Thanks for this. I have been looking for a way to progress chin-ups for a beginner…I can currently do 2-3 chi-ups but it is hard to find program that target someone at my level. My question is. How many times per week should you do chin-ups. I have heard everything from do chins every day to only do them every 4-5 days. I should note that I am a 55 yr. old woman so not exactly your core audience! Thanks!

Kai
Kai
December 18, 2015 18:23

Hey it’s Kai,

asked in May for advice on progressing with chin ups from obese to shreds. Started at 238, now I’m at 194. Chin ups are progressing well, but couldn’t obtain full 44 lbs. Just 27,5.

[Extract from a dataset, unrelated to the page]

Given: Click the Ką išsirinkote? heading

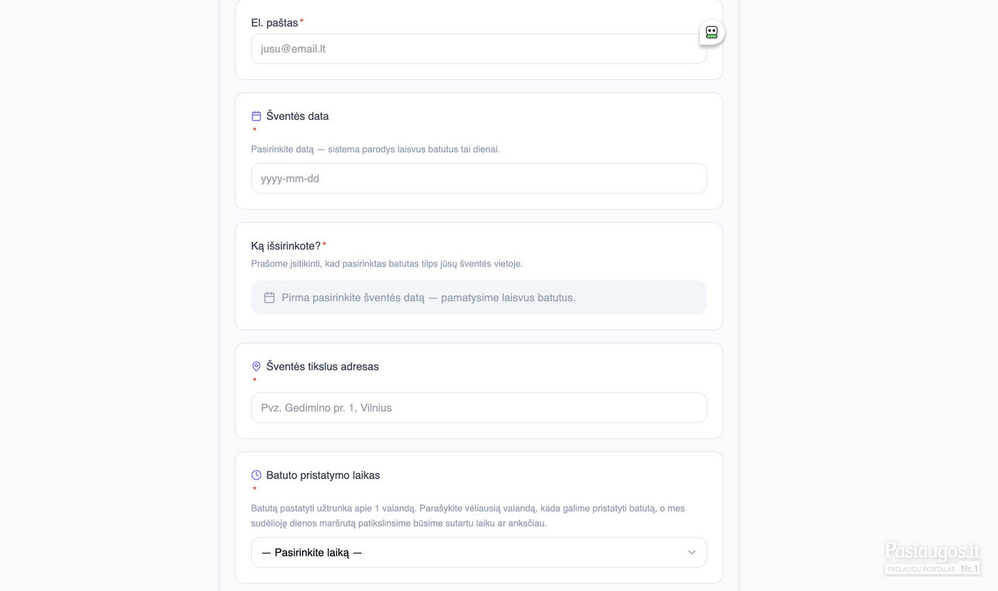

Looking forward to add the remaining 14 lbs in til end of cut. Realistic though? The overall trend is positive: I’m progressing faster now. Whysoever..

Just wanted to share my experience on progression from obese to shreds.

raine
raine
August 31, 2015 20:30

Hi Andy, I haven’t seen you talk about micro loading (did a quick search with google).

Generally speaking, and as an example, is it better to jump from 15kg to 16.25kg and climb from 8 to 10 reps (assuming reps drop 2 when increasing) over a few weeks of time, or increase the load in even smaller increments and try to stick to 10 reps as closely as possible? I’d guess micro loading in this way would also make reaching failure less likely.

Curious to hear your opinion on this. Cheers!

raine
raine
July 24, 2015 18:48

For what purpose in RPT you increase the reps as well, instead of simply lowering the weight and aim for say, 8/8/8?

In some programs I’ve also seen people recommend, they do 8/7/6 but decrease the weight.